My old boss somewhat insistently invited me over to his place tomorrow morning along with another friend/ex-coworker. I've been over there once since winter, it was lovely, and I sorta ghosted him after that with a "not doing great" message.
Curious whether this is:
A social call
An intervention
Or a job offer
Especially based on the other person who will be there.
Yesterday I filmed my grain variety trial. Today I recorded some tomato trial data. I posted about the tomato trial on the open-source tomato breeding forum and had a bit of back-and-forth with the person who is doing the most fun and interesting things with tomatoes of anyone. He spontaneously said that Sweet Cherriette was fun, which it totally is.

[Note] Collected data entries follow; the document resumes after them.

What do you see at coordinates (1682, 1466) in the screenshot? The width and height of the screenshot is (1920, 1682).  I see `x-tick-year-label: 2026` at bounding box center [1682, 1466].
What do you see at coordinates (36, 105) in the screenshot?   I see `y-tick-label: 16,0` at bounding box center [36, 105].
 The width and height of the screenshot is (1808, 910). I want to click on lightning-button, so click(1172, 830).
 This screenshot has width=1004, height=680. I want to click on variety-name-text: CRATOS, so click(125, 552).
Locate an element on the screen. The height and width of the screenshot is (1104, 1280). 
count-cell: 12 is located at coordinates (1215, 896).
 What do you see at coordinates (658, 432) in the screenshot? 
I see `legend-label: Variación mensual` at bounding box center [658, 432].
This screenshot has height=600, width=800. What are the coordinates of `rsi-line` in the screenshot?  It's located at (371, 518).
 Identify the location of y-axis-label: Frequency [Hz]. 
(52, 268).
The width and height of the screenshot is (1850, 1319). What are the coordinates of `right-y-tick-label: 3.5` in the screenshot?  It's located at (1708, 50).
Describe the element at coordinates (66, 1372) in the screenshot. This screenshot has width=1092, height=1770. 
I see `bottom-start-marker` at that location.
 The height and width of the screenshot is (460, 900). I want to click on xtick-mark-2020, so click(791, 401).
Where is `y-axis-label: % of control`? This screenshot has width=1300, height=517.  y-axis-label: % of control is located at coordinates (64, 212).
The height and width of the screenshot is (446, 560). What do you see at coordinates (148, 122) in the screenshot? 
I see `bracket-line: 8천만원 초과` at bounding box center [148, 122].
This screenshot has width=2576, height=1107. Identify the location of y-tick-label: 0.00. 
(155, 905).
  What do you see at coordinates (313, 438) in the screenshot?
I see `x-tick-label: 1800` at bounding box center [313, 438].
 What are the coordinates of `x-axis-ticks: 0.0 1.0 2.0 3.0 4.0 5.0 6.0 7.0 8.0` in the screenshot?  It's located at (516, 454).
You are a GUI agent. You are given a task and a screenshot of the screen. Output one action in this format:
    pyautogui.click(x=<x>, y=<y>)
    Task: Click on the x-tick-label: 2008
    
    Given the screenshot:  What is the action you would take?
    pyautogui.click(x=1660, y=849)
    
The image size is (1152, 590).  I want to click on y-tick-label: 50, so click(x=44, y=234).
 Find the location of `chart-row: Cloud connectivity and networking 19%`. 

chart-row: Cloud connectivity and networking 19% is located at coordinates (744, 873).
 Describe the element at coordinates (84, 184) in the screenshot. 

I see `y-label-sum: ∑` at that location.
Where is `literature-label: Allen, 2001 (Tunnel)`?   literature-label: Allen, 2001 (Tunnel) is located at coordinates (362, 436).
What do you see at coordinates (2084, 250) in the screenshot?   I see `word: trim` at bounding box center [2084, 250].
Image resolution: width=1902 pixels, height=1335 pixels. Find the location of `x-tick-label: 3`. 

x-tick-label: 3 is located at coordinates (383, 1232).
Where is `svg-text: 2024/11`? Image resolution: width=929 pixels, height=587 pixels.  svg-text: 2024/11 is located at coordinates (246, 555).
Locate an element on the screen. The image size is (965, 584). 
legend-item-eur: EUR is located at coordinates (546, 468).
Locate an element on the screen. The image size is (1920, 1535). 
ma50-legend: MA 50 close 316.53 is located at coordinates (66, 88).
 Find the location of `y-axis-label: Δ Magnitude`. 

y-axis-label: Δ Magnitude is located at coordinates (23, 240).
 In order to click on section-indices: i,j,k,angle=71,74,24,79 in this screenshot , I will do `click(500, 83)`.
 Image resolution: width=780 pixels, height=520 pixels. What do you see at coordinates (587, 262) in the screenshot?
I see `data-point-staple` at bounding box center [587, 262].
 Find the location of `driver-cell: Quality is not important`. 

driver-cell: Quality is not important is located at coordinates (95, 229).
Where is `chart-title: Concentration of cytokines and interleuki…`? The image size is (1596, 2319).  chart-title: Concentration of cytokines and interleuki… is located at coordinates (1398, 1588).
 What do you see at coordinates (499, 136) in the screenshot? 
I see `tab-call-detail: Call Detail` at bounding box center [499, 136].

Having spent all this time in the garden and then a bit of interaction with people who think a particular vegetable cultivar can be "fun" I am having trouble imagining talking to folks over coffee tomorrow morning. What do people talk about? Feelings? Jobs? I mean, he's pretty good to talk to but I just want to garden and maybe talk to people who are looking at my garden about what they're seeing or maybe even just folks who are interested in gardens about how I'm structuring my systems.
I read this, now, as an autistic trait: the desire to immerse myself in the thing I love forever and barely come up for air. It's always been isolating for me, or maybe alienating, because so much of my soul is made of something that other people just don't understand or care about. When I do get to talk about it there's a lot of 101 and I'm also never sure what is common knowledge exactly. When I get to talk with other folks who are super interested (v rare) I have super imposter syndrome and turn quiet with big eyes. So I don't get to do these things together with other folks, and this is the important part of my life.
It does make me pretty happy though.